Stanowiska szefa klubu i przewodniczącego sejmowej komisji finansów publicznych stracił Zbigniew Chlebowski, który dodatkowo został zmuszony do zawieszenia członkostwa w klubie i w partii. Ten stan trwa do dziś. Chlebowski po ujawnieniu stenogramów CBA sam zawiesił swe członkostwo w PO na trzy miesiące. Po upływie tego terminu przedłużał jednak okres zawieszenia (może to robić nawet przez dwa lata). Dzięki temu unika rozpatrzenia jego sprawy przez sąd partyjny, który najpewniej usunąłby go z partii. Podobnie wygląda jego sytuacja w klubie parlamentarnym – Chlebowski zawiesił w nim członkostwo, jest posłem niezależnym (należy do komisji finansów publicznych).

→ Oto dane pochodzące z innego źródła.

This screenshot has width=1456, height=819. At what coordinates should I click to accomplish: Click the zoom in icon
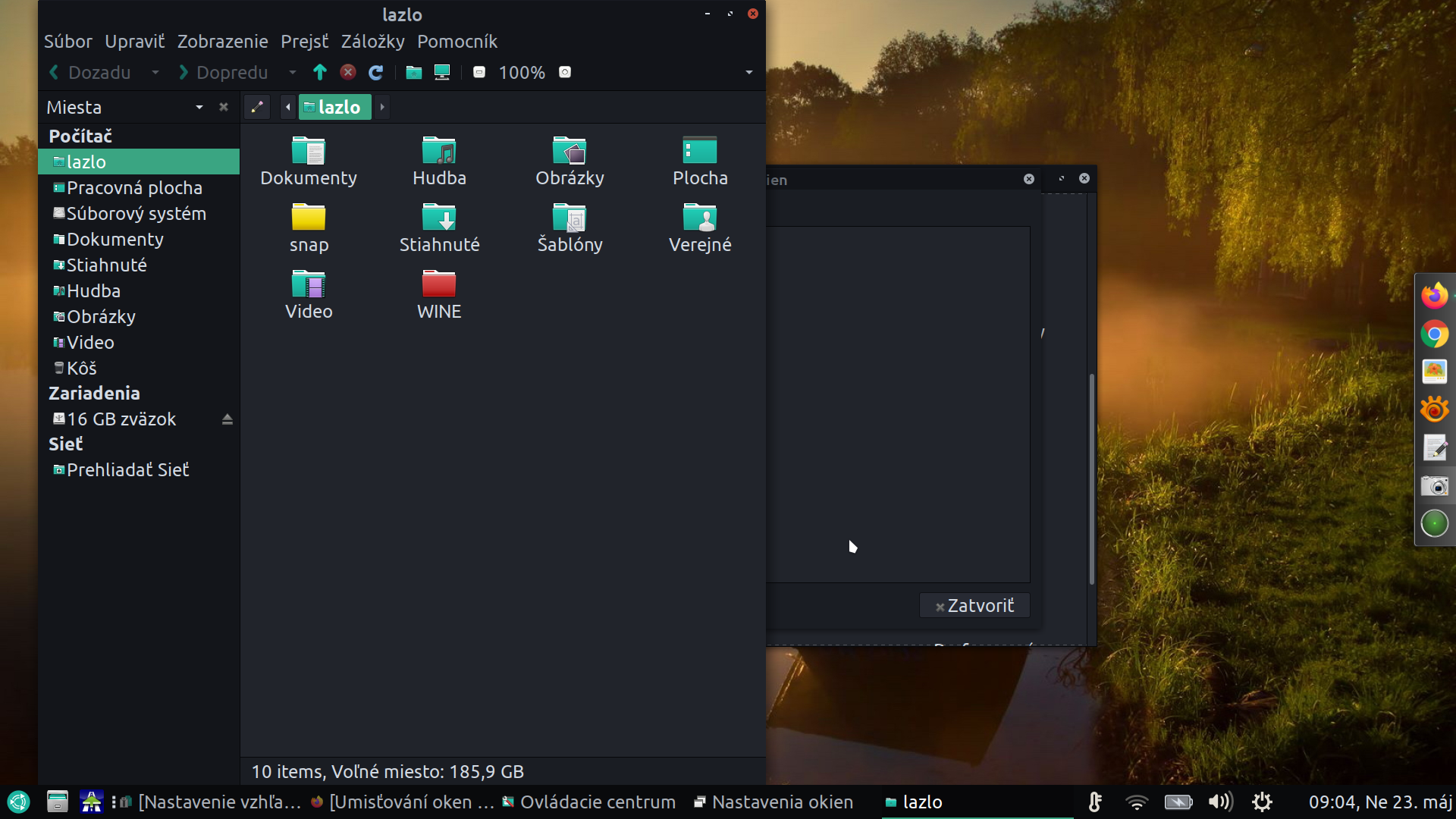point(565,72)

Mimo to nie porzucił myśli o powrocie na łono Platformy i o starcie z jej listy w przyszłorocznych wyborach parlamentarnych. Poseł robi wszystko, by tym marzeniom stało się zadość – gdy zabiera publicznie głos, o kolegach z PO wypowiada się tylko dobrze. Premiera wręcz wychwala, do tego zwykle głosuje w Sejmie tak, jak większość Platformy. - Chcę pokazać wyborcom, że byłem i jestem uczciwym człowiekiem i że dobro publiczne zawsze było dla mnie wartością nadrzędną – stwierdził w niedawnym wywiadzie dla „Polska The Times”.

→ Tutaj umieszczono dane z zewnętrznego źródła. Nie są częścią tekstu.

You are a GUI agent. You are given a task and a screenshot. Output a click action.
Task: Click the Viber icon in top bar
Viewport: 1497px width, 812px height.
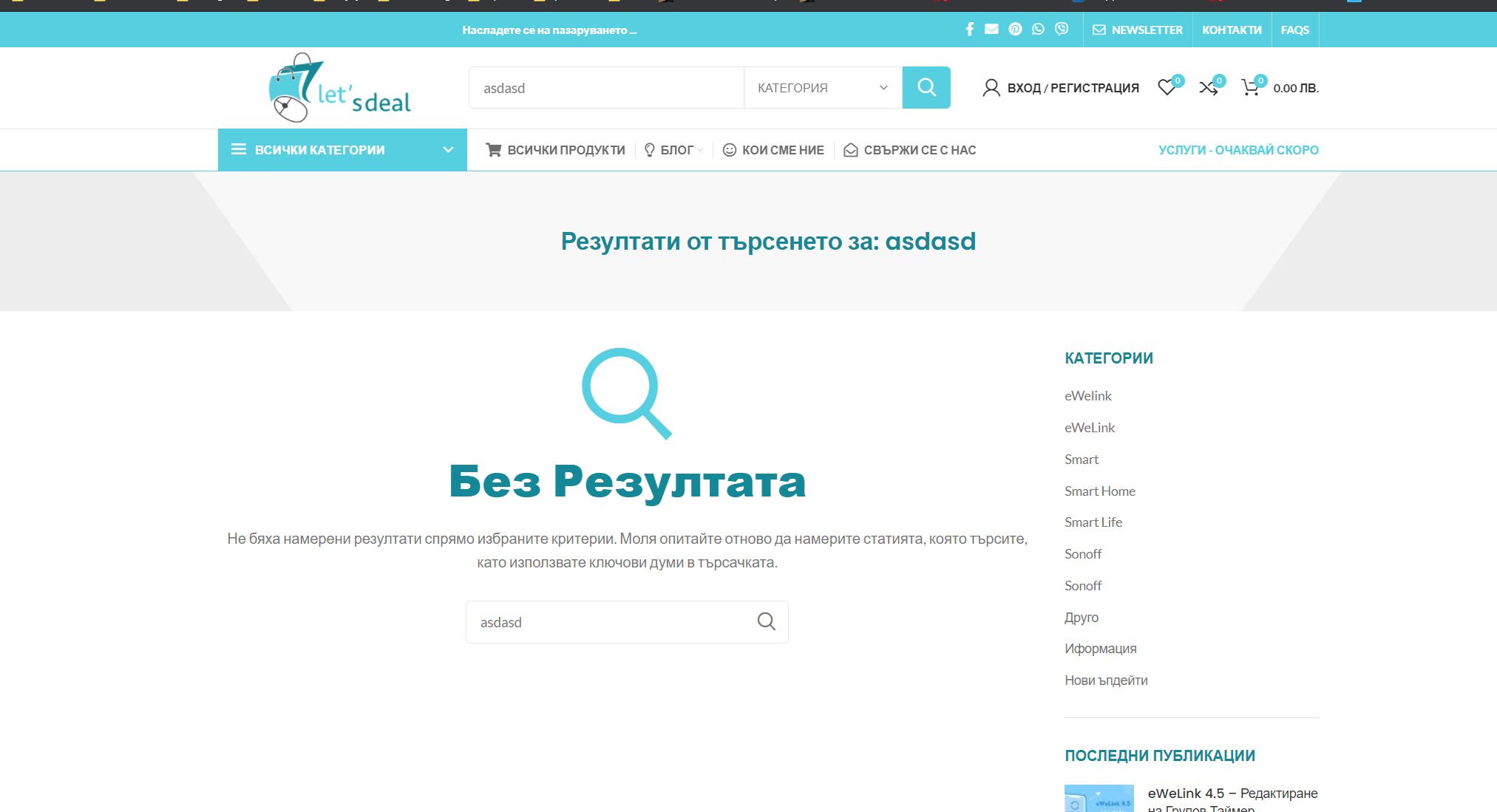1062,30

Polityczna przyszłość Chlebowskiego, choć rysuje się w czarnych barwach, nie jest jednak ostatecznie przesądzona. Na jego korzyść działa dobre wrażenie, jakie wywarł składając zeznania przed komisją hazardową oraz korzystne dla niego zapisy sprawozdania. Jeśli jeszcze prokuratura nie zdecyduje się postawić mu zarzutów – drogę go Platformy teoretycznie będzie miał otwartą.
Coraz głośniej mówią o tym politycy z drugiego szeregu partii, zaraz jednak dopowiadając, że i tak o wszystkim zdecyduje tandem Donald Tusk – Grzegorz Schetyna.